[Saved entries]

===

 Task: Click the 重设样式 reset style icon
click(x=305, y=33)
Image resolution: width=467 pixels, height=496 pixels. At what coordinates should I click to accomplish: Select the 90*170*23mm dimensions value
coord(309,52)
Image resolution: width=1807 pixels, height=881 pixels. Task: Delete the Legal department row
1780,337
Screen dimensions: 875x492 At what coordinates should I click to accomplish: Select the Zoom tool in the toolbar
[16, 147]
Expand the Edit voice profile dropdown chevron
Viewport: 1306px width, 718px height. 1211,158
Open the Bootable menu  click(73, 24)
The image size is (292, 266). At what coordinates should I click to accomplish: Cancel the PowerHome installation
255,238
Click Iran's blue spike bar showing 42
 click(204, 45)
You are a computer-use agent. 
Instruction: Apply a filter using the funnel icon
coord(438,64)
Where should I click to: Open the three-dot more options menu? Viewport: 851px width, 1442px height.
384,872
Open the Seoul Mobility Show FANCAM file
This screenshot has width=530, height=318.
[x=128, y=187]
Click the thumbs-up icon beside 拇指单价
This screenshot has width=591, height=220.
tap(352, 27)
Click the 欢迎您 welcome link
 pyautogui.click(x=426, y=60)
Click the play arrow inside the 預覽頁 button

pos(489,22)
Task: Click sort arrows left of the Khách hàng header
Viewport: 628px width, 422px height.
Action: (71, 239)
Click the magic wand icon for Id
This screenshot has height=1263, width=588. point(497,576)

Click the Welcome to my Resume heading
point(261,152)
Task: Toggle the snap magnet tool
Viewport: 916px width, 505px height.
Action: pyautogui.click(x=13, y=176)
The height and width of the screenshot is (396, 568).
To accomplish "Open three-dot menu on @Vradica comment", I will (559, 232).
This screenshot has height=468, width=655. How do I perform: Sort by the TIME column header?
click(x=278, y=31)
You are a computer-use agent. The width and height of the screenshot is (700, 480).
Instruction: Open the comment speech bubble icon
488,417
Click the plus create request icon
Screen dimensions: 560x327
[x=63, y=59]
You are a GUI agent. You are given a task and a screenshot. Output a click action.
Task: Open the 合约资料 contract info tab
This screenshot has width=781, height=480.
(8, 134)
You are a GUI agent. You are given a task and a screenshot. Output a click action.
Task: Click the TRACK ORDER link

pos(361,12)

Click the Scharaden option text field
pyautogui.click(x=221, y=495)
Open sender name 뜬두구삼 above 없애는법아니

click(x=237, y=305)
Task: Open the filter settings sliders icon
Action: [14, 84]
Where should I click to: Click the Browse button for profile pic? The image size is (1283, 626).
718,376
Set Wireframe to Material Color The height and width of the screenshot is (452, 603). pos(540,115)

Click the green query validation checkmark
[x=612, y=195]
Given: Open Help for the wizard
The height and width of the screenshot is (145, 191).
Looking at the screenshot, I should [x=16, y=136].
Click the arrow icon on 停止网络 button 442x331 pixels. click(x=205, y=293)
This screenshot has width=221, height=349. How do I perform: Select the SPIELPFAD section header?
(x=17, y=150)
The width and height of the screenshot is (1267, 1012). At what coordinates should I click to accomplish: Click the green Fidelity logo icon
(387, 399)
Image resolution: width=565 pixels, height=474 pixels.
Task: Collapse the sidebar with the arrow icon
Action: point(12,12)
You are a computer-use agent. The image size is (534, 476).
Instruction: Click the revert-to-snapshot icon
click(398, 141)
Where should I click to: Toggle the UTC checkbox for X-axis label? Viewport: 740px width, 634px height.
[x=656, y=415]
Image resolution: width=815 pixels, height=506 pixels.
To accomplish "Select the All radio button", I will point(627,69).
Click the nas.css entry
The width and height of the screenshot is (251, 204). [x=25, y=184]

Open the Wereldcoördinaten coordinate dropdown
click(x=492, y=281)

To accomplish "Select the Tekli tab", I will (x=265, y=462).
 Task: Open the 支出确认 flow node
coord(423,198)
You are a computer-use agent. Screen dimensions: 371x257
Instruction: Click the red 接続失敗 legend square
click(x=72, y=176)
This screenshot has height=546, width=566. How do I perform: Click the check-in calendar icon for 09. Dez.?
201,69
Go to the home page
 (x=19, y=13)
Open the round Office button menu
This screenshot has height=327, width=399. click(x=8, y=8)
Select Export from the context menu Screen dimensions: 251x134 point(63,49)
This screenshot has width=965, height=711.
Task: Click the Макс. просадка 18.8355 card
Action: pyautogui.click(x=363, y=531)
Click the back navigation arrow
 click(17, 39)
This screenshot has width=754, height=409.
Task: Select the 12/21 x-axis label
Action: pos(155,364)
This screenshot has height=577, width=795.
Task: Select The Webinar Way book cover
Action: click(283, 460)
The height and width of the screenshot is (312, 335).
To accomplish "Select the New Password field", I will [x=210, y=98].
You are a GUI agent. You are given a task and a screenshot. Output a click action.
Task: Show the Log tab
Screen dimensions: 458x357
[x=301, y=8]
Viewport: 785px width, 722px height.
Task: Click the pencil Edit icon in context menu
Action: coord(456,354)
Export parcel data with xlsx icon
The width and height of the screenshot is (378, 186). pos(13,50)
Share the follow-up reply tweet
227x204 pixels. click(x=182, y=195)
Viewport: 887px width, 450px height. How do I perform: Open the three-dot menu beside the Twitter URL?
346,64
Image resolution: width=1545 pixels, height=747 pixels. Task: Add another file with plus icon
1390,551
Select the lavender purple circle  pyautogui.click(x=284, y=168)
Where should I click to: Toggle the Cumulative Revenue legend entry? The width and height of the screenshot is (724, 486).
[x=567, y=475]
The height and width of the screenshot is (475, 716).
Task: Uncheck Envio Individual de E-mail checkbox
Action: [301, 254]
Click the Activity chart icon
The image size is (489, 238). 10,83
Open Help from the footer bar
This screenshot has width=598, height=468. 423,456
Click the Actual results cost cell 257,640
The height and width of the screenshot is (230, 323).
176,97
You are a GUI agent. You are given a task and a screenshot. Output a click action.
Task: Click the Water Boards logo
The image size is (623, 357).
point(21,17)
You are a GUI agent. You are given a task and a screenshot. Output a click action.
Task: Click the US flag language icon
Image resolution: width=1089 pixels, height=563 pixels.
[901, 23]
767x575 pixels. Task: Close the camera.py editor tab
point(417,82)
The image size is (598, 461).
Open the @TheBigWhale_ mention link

===

● **WHAT THE EXERCISE ASKS**: Tell how many lines of the data include the word "will", and nothing else.

● **ANSWER TO THE EXERCISE**: 4